EXERCISE GOAL —
According to the cookieless targeting guide, what was the original use case for the cookie?

++++ DOCUMENT TEXT

Cookieless Targeting: A Complete Guide

Cookieless

By

David Simutis

|

Jul 27, 2022

Cookieless Targeting: A Complete Guide

 

As anticipated, third-party targeting cookies are finally going away with Google's Chrome ending support for third-party cookies. 

Advertisers balanced pros and cons of cookie usage through ad networks, ad exchanges, demand side platforms, and other programmatic channels, a as the digital advertising ecosystem has evolved. 

The use of third-party cookies was a ways of separating or distinguishing the user from the media -  using a pixel to find them again across the internet. 

Cookies as a mechanism enabled the ability to cherrypick an audience from a broad array of media, but lost the relevance of where you reach that audience, which is very important.

The deprecation of third-party cookies brings a shift back to publishers, connecting audiences to content. This approach will not only assuage privacy concerns, but also strengthen user experience as consumers engage with advertising and content. 

Before we get into how to plan for advertising in a cookieless world, let’s take a brief look back at how and why the cookie came to be.

The Role of Third-Party Data in Digital Marketing 

Third-party data held promise for digital advertisers because it enabled them to learn about their web visitors' overall online behaviors beyond what they could gauge with first-party data: from other websites they frequent to what they’ve bought to their interests.

With this detailed data, you can build robust visitor profiles and create a retargeting list that can be used to send ads to both past visitors or people with similar web profiles. 

The original use case for the cookie was retargeting, quickly followed on by frequency capping.  This digital marketing approach did not offer a lot of scale or efficiency until the exchanges and real-time bidding (RTB). After that, behavioral targeting, or third-party cookie-based targeting, was a favorite with advertisers because it was easy and fast, requiring less planning time.  

Why are Cookies Being Phased Out?

As privacy concerns grew, legislation like the General Data Protection Regulation (GDPR), which requires user consent to track website visitors with cookies, came into effect. More laws and initiatives have come into play since then to usher in a new age of “privacy-first” advertising meant to give individuals more control over consumer data collection and its use. In early 2020, Google announced its plans to retire third-party cookies from its Chrome browser as a response to global consumer privacy concerns.

But just before Google put its take in the ground on consumer privacy, Firefox had also decided to block third-party cookies by default. Safari followed soon after the Google announcement. With Firefox and Safari web browsers making these data privacy updates, roughly 40% of US web traffic comes from people who already block third-party cookies. 

Then, Apple started making considerable privacy upgrades to its iOS. Apple essentially now allows users to view and opt in to or out of every single app tracking or collecting data. Users can see how often these apps are collecting their data as well as how much data is being shared with third parties for tracking purposes. This limits what marketers can learn about their customers, and how they collect, store, and use data of all types to engage with them.

++++++++
++++ DATASET SECTION

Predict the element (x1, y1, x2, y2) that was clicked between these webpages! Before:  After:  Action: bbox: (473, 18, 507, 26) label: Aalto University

++++++++

IN RESPONSE —
Retargeting